-- GIVEN PASSAGE follows --

A group of Texas abortion providers and abortion rights advocates are suing state officials after Texas opted to include abortions among nonessential surgical procedures that must be deferred or canceled to focus on the coronavirus pandemic.
On Monday, Texas Attorney General Ken Paxton confirmed that “any type of abortion that is not medically necessary to preserve the life or health of the mother” was included in Republican Texas Gov. Greg Abbott’s order that health care providers “postpone all surgeries and procedures that are not immediately medically necessary” to preserve a patient’s life or condition.
Paxton noted that violating the order, which lasts until April 21, could result in fines of up to $1,000 or 180 days imprisonment.
In a lawsuit filed Wednesday against Abbott, Paxton and other state officials by local providers, as well as Planned Parenthood and the Center for Reproductive Rights, the groups called on a federal judge to block the restriction on abortion. They argued that it “violates Plaintiffs’ patients’ fundamental constitutional right to decide whether to have an abortion prior to viability.”
“The Texas Attorney General’s enforcement threats are a blatant effort to exploit a public health crisis to advance an extreme, anti-abortion agenda, without any benefit to the state in terms of preventing or resolving shortages of (personal protective equipment) or hospital capacity,” they wrote. “As a result of these threats, this week Plaintiffs have already been forced to turn away patients in need of time-sensitive care.”
Texas is not alone in limiting abortion access in light of the coronavirus outbreak. State officials in Mississippi and Ohio have also limited abortions in response to the virus, saying that the steps are necessary to preserve protective supplies that are becoming increasingly precious as the pandemic worsens. But abortion-rights groups have decried the actions, saying officials are exploiting a public health crisis to advance a political agenda.

-- GIVEN PASSAGE concluded --
-- LISTED ENTRIES follows --

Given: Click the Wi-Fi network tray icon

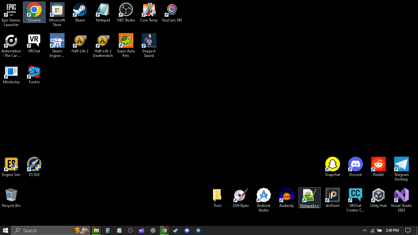Looking at the screenshot, I should pyautogui.click(x=372, y=230).
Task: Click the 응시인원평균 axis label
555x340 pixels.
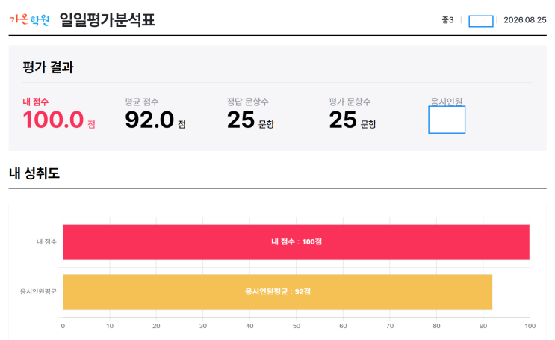Action: pyautogui.click(x=38, y=291)

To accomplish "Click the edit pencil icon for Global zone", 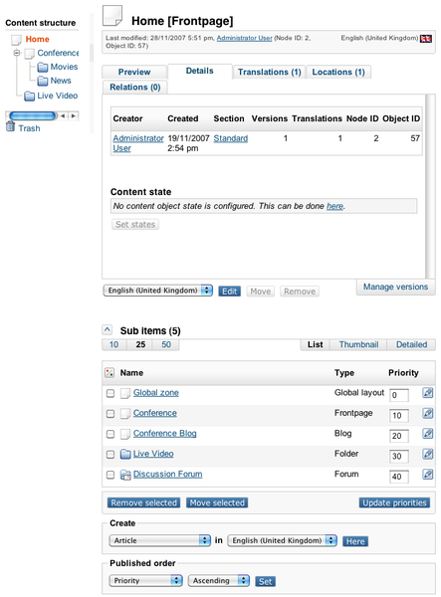I will click(x=428, y=393).
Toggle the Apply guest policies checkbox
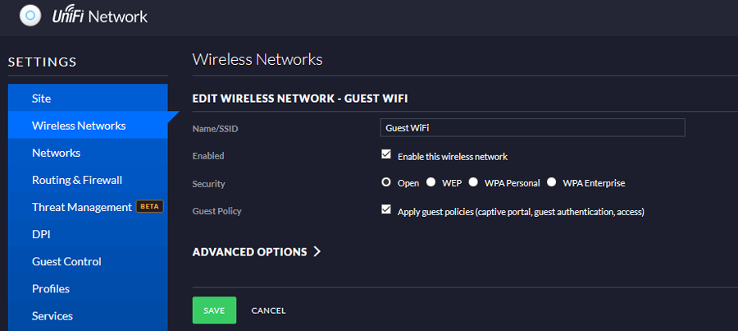 click(x=386, y=210)
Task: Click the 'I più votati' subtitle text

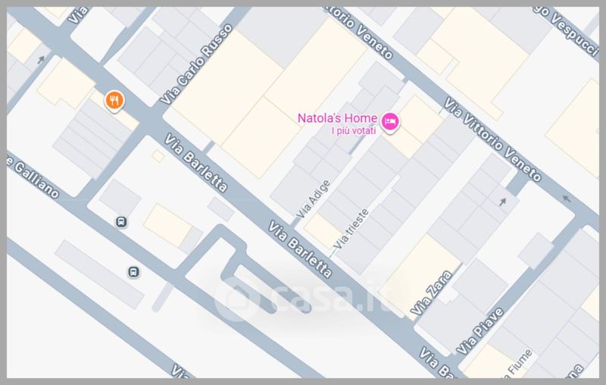Action: click(354, 130)
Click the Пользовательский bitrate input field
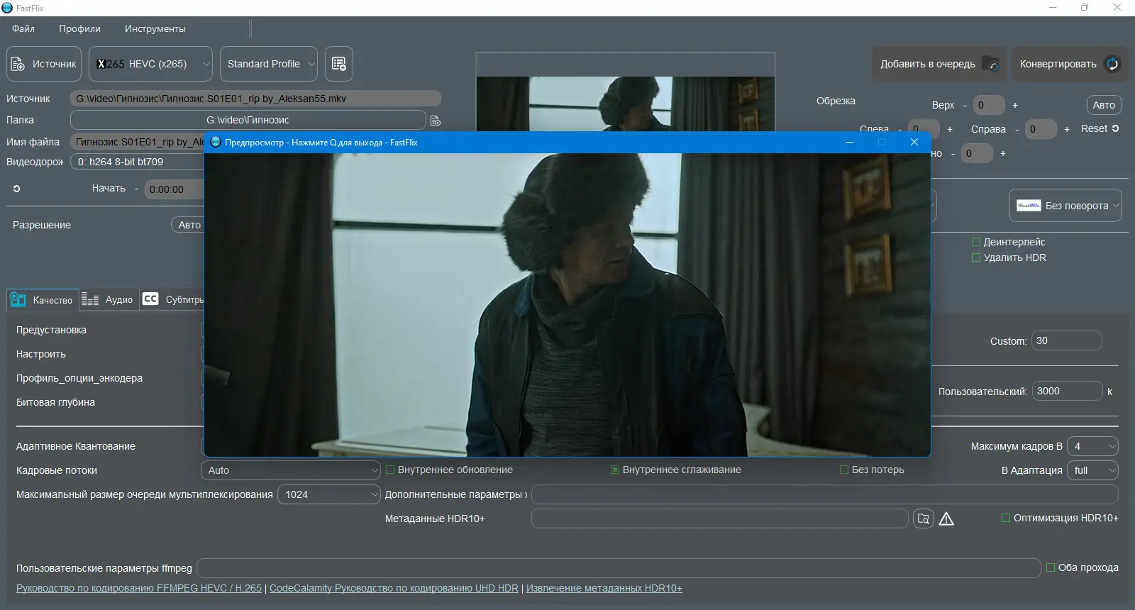The image size is (1135, 610). pos(1066,391)
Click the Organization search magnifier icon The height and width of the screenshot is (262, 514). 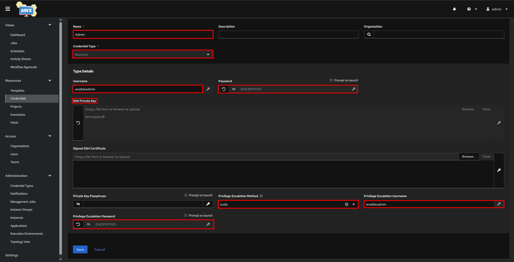369,35
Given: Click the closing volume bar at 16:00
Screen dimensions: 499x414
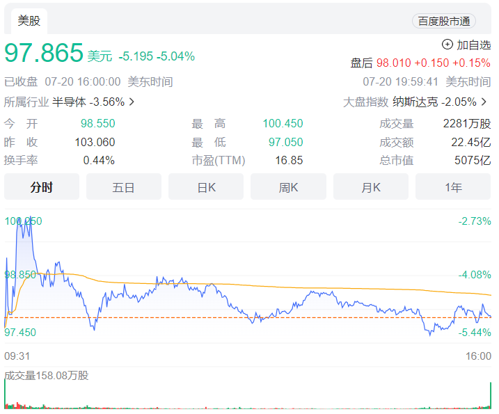Looking at the screenshot, I should tap(491, 395).
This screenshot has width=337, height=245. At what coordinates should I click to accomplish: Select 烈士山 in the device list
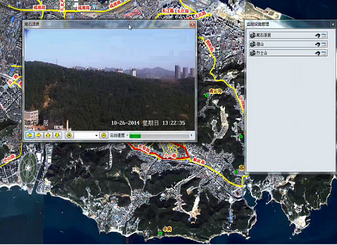262,53
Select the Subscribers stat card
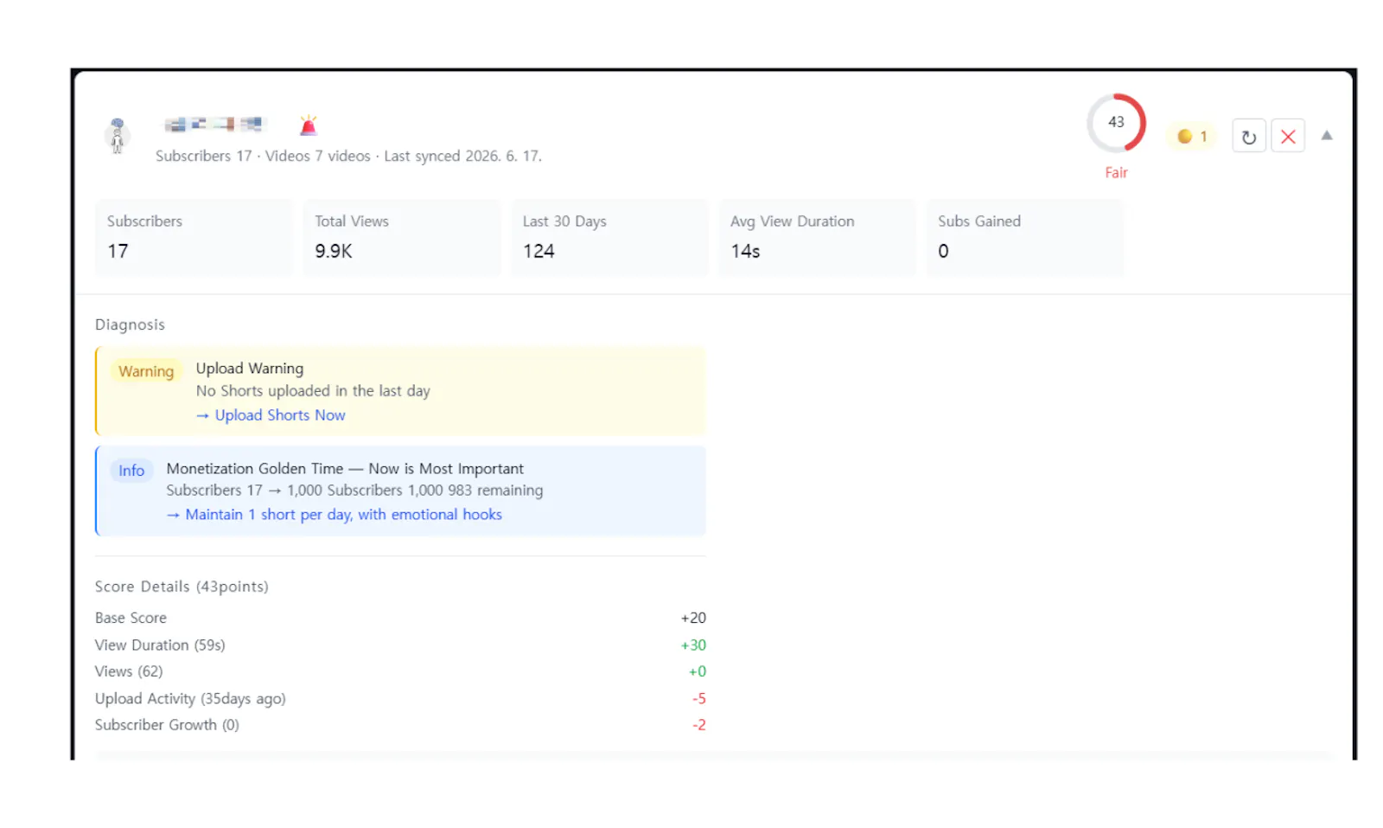 [194, 238]
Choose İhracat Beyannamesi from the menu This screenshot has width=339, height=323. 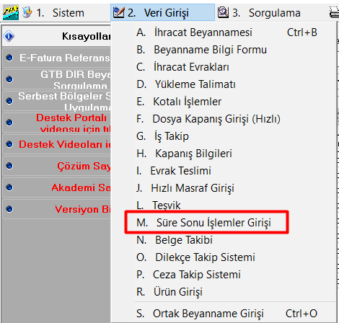[227, 32]
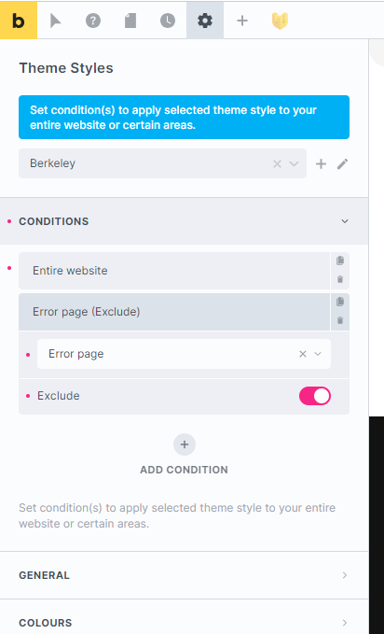Select the pointer arrow tool icon
The image size is (384, 634).
point(55,21)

-- LISTED ENTRIES concluded --

• [APPLY WHAT YOU READ]
a - Summarize the article on the Texas abortion lawsuit in two sentences.
b - Extend the article on the Texas abortion lawsuit, starting after its last sentence.

• [WRITTEN RESPONSES]
a - Texas abortion providers and rights advocates, including Planned Parenthood and the Center for Reproductive Rights, sued state officials in federal court after Texas included abortions not medically necessary to preserve the mother's life or health among the procedures to be postponed during the coronavirus pandemic, with violations that could bring fines of up to $1,000 or 180 days in jail. The groups argue that the restriction violates patients' constitutional right to an abortion before viability and exploits a public health crisis to advance an anti-abortion agenda, while officials in Mississippi and Ohio have also limited abortions, saying the steps are needed to preserve protective supplies.

b -
Amy Hagstrom Miller, president and CEO of Whole Woman’s Health and Whole Woman’s Health Alliance, said on a press call Wednesday that their three clinics in Texas had canceled more than 150 appointments this week in light of the order.
Paxton’s decision “has already created a health crisis on top of a health crisis,” she said. “Abortion is essential health care and it is a time sensitive service.”
Paxton accused the providers of looking to divert key health resources and vowed to uphold the order.
“It is unconscionable that abortion providers are fighting against the health of Texans and withholding desperately needed supplies and personal protective equipment in favor of a procedure that they refer to as a ‘choice,’” he said in a statement to CNN. “My office will tirelessly defend Governor Abbott’s Order to ensure that necessary supplies reach the medical professionals combating this national health crisis.”
Abbott’s office did not immediately respond to CNN’s request for comment on the lawsuit.
Texas has looked to restrict abortion rights and access in the last year. Texas lawmakers considered a bill in April that would allow a woman who undergoes an abortion procedure to possibly be charged with capital murder, a crime punishable by death in the state, and multiple cities have recently declared themselves “sanctuary cities for the unborn” and adopted unenforceable ordinances that claim to outlaw abortion within city limits.